Chapter 7 - Statistics for the non-statistician Flashcards
How are quantitative data stored in a data set?
- Original unanalysed data are stored in datasets
- Each participant as a case and each measurement as a variable.
- Each numerical result is a score/value for one variable in a sample.
How do descriptive statistics summarise the characteristics of a sample?
By using demographics and outcome measures, which relate to treatments or other influential variables.

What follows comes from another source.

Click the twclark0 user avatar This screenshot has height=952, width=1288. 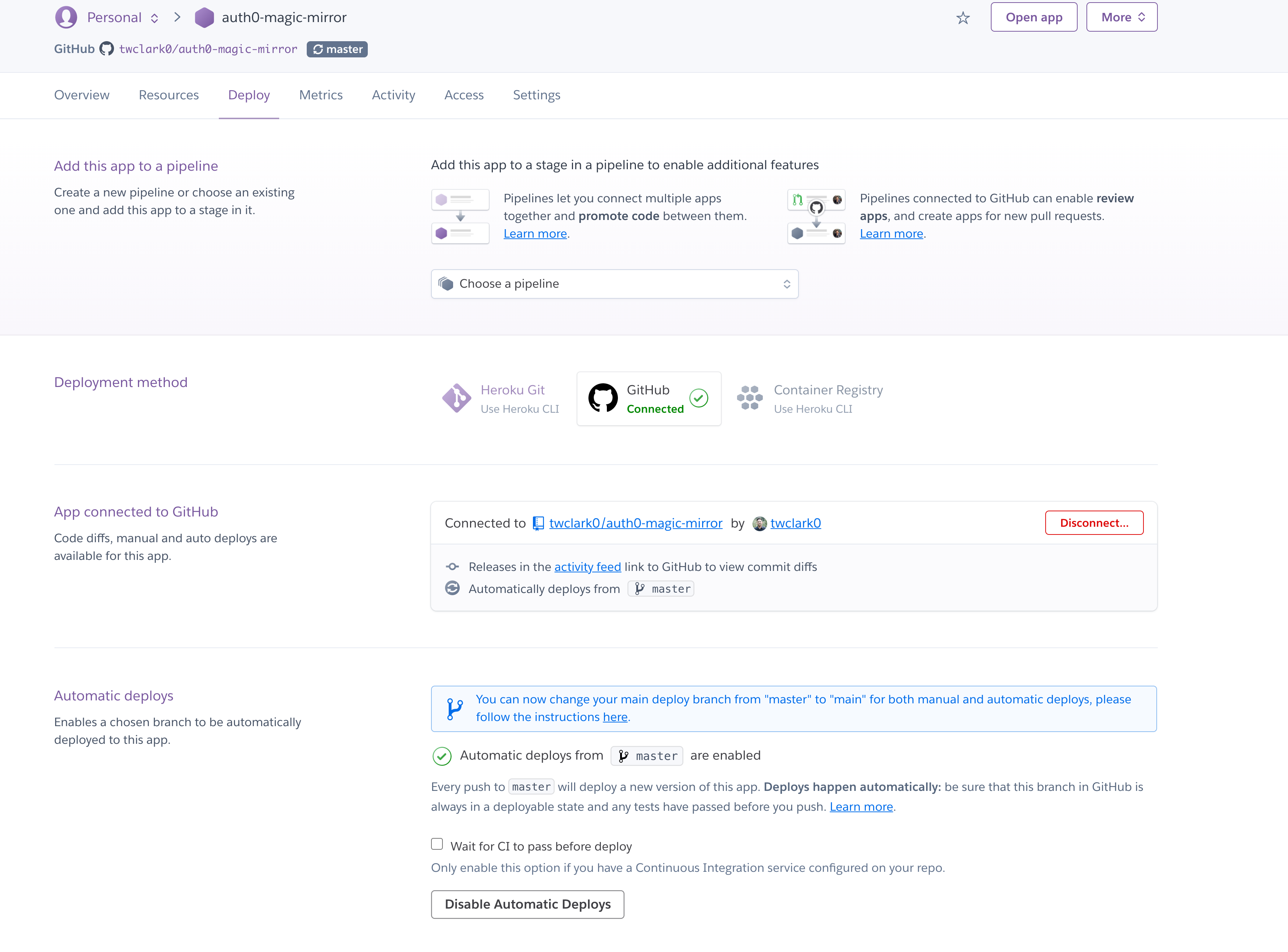759,523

What assumptions apply to the results?
Equality:
- The assumptions include group comparability
Normality:
- The shape of the data
Linearity:
- The nature and direction of causality
How sure can we be that results from the sample will generalise to the wider population?
- Inferential statistics control and quantify uncertainty
- Though conclusions about the sample are precise, applying them to the population involves some uncertainty that must be managed to avoid false conclusions.
How is the clinical importance of treatment effects decided?
- Clinical importance depends on whether the observed effect is at least as large as the minimum important difference
- If it is beneficial without causing harm
- The effect must also justify the treatment effort, cost, and risks.
How are treatment effects summarised from multiple studies of interventions in a systematic review?
Meta-analysis combines results from multiple quantitative studies, using tools like:
- forest plots to display effect sizes and CIs
- Assesses study diversity through heterogeneity statistics.